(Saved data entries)
BEGIN

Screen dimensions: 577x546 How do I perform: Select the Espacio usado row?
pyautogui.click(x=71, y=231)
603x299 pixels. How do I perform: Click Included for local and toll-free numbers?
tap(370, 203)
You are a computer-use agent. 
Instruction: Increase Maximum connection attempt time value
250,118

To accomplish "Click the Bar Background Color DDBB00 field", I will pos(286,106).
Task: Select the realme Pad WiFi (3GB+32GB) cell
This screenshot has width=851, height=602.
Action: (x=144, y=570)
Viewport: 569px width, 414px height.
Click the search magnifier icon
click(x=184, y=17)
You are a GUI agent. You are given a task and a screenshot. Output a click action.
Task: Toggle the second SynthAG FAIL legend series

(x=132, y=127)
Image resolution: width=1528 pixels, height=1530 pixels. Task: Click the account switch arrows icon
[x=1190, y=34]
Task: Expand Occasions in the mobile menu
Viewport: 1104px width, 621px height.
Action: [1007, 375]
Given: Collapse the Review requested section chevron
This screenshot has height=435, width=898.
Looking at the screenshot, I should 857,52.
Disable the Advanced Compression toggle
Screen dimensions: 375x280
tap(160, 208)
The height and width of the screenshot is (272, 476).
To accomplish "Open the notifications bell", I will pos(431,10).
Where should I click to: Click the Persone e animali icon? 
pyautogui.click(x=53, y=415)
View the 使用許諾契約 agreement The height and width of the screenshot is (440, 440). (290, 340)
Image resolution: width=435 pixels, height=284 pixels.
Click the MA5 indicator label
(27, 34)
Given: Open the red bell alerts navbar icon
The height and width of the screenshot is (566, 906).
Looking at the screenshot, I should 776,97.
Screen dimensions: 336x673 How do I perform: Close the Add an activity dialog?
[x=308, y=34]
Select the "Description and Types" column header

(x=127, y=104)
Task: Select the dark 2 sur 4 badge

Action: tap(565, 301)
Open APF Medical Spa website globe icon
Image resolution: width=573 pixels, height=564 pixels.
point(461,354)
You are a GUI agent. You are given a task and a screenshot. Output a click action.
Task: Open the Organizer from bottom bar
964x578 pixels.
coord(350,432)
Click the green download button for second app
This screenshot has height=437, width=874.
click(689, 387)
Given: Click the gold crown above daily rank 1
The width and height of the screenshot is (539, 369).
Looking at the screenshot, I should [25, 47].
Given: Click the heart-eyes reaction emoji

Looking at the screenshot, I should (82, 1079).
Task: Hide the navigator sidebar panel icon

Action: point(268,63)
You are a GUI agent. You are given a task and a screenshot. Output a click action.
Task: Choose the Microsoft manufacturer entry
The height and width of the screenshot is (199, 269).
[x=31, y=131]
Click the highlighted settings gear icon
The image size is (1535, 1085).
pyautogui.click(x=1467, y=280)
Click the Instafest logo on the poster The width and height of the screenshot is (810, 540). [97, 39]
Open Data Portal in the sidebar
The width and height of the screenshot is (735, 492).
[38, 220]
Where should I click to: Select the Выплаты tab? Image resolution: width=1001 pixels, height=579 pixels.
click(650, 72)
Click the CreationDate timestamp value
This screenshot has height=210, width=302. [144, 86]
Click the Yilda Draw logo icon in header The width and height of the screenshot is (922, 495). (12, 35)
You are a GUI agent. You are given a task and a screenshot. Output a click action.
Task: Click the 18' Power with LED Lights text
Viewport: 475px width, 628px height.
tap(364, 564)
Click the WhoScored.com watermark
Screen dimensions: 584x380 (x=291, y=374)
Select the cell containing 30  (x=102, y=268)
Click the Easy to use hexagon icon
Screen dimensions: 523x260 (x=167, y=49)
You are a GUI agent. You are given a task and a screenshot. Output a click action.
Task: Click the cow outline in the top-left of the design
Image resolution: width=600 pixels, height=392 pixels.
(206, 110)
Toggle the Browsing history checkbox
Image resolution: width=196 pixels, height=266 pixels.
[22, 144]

END

Work item:
Among the lines above, find those that contain the word "bell" and copy them.

Output of the exercise:
To accomplish "Open the notifications bell", I will pos(431,10).
Given: Open the red bell alerts navbar icon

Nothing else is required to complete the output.